▶ Stated exercise
Please convert the listing below into a numbered list, leaving out any blank lines.
— Begin Data in this exercise —
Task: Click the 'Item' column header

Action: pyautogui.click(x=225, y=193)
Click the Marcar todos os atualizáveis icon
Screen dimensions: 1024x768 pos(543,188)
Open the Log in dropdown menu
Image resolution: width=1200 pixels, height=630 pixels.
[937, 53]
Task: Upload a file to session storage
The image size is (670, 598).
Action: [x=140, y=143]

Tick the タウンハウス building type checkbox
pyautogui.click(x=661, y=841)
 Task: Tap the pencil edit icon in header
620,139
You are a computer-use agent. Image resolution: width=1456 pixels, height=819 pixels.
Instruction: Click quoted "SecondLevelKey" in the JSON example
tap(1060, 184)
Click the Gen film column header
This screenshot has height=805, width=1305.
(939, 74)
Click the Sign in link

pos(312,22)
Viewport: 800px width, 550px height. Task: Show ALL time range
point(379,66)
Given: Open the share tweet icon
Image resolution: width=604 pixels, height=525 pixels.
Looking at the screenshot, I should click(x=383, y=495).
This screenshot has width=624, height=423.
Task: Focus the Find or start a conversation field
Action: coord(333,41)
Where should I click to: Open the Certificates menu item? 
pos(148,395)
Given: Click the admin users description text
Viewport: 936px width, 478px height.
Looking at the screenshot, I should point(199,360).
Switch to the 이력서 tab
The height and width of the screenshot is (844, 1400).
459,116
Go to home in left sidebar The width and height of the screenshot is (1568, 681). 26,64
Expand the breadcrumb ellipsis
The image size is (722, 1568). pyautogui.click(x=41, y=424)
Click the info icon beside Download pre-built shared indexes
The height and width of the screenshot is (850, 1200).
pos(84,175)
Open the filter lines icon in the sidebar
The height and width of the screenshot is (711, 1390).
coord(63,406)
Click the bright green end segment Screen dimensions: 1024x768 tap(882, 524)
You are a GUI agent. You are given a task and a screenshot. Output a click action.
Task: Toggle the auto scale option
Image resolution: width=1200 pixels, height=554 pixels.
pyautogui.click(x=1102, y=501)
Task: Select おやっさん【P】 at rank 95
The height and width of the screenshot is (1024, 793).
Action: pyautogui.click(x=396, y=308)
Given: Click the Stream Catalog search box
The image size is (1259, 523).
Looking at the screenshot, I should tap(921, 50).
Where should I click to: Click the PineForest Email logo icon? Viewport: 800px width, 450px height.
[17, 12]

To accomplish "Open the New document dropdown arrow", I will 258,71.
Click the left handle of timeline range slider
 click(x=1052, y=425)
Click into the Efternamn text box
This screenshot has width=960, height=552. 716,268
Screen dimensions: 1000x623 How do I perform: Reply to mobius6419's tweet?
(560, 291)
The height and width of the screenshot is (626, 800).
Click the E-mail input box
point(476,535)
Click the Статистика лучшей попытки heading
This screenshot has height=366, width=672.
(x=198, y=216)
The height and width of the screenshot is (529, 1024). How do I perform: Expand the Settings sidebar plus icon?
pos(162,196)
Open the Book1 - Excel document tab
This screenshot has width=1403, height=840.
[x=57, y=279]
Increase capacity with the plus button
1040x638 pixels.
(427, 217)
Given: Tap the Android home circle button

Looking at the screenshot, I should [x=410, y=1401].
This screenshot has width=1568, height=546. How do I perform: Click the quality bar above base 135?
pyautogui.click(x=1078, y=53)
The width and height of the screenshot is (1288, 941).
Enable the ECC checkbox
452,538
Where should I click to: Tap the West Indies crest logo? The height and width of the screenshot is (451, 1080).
— End Data in this exercise —
▶ Exercise response
1. Task: Click the 'Item' column header
2. Action: pyautogui.click(x=225, y=193)
3. Click the Marcar todos os atualizáveis icon
4. Screen dimensions: 1024x768 pos(543,188)
5. Open the Log in dropdown menu
6. Image resolution: width=1200 pixels, height=630 pixels.
7. [937, 53]
8. Task: Upload a file to session storage
9. The image size is (670, 598).
10. Action: [x=140, y=143]
11. Tick the タウンハウス building type checkbox
12. pyautogui.click(x=661, y=841)
13.  Task: Tap the pencil edit icon in header
14. 620,139
15. You are a computer-use agent. Image resolution: width=1456 pixels, height=819 pixels.
16. Instruction: Click quoted "SecondLevelKey" in the JSON example
17. tap(1060, 184)
18. Click the Gen film column header
19. This screenshot has height=805, width=1305.
20. (939, 74)
21. Click the Sign in link
22. pos(312,22)
23. Viewport: 800px width, 550px height. Task: Show ALL time range
24. point(379,66)
25. Given: Open the share tweet icon
26. Image resolution: width=604 pixels, height=525 pixels.
27. Looking at the screenshot, I should click(x=383, y=495).
28. This screenshot has width=624, height=423.
29. Task: Focus the Find or start a conversation field
30. Action: coord(333,41)
31. Where should I click to: Open the Certificates menu item? 
32. pos(148,395)
33. Given: Click the admin users description text
34. Viewport: 936px width, 478px height.
35. Looking at the screenshot, I should point(199,360).
36. Switch to the 이력서 tab
37. The height and width of the screenshot is (844, 1400).
38. 459,116
39. Go to home in left sidebar The width and height of the screenshot is (1568, 681). 26,64
40. Expand the breadcrumb ellipsis
41. The image size is (722, 1568). pyautogui.click(x=41, y=424)
42. Click the info icon beside Download pre-built shared indexes
43. The height and width of the screenshot is (850, 1200).
44. pos(84,175)
45. Open the filter lines icon in the sidebar
46. The height and width of the screenshot is (711, 1390).
47. coord(63,406)
48. Click the bright green end segment Screen dimensions: 1024x768 tap(882, 524)
49. You are a GUI agent. You are given a task and a screenshot. Output a click action.
50. Task: Toggle the auto scale option
51. Image resolution: width=1200 pixels, height=554 pixels.
52. pyautogui.click(x=1102, y=501)
53. Task: Select おやっさん【P】 at rank 95
54. The height and width of the screenshot is (1024, 793).
55. Action: pyautogui.click(x=396, y=308)
56. Given: Click the Stream Catalog search box
57. The image size is (1259, 523).
58. Looking at the screenshot, I should tap(921, 50).
59. Where should I click to: Click the PineForest Email logo icon? Viewport: 800px width, 450px height.
60. [17, 12]
61. To accomplish "Open the New document dropdown arrow", I will 258,71.
62. Click the left handle of timeline range slider
63.  click(x=1052, y=425)
64. Click into the Efternamn text box
65. This screenshot has width=960, height=552. 716,268
66. Screen dimensions: 1000x623 How do I perform: Reply to mobius6419's tweet?
67. (560, 291)
68. The height and width of the screenshot is (626, 800).
69. Click the E-mail input box
70. point(476,535)
71. Click the Статистика лучшей попытки heading
72. This screenshot has height=366, width=672.
73. (x=198, y=216)
74. The height and width of the screenshot is (529, 1024). How do I perform: Expand the Settings sidebar plus icon?
75. pos(162,196)
76. Open the Book1 - Excel document tab
77. This screenshot has width=1403, height=840.
78. [x=57, y=279]
79. Increase capacity with the plus button
80. 1040x638 pixels.
81. (427, 217)
82. Given: Tap the Android home circle button
83. Looking at the screenshot, I should [x=410, y=1401].
84. This screenshot has width=1568, height=546. How do I perform: Click the quality bar above base 135?
85. pyautogui.click(x=1078, y=53)
86. The width and height of the screenshot is (1288, 941).
87. Enable the ECC checkbox
88. 452,538
89. Where should I click to: Tap the West Indies crest logo? The height and width of the screenshot is (451, 1080).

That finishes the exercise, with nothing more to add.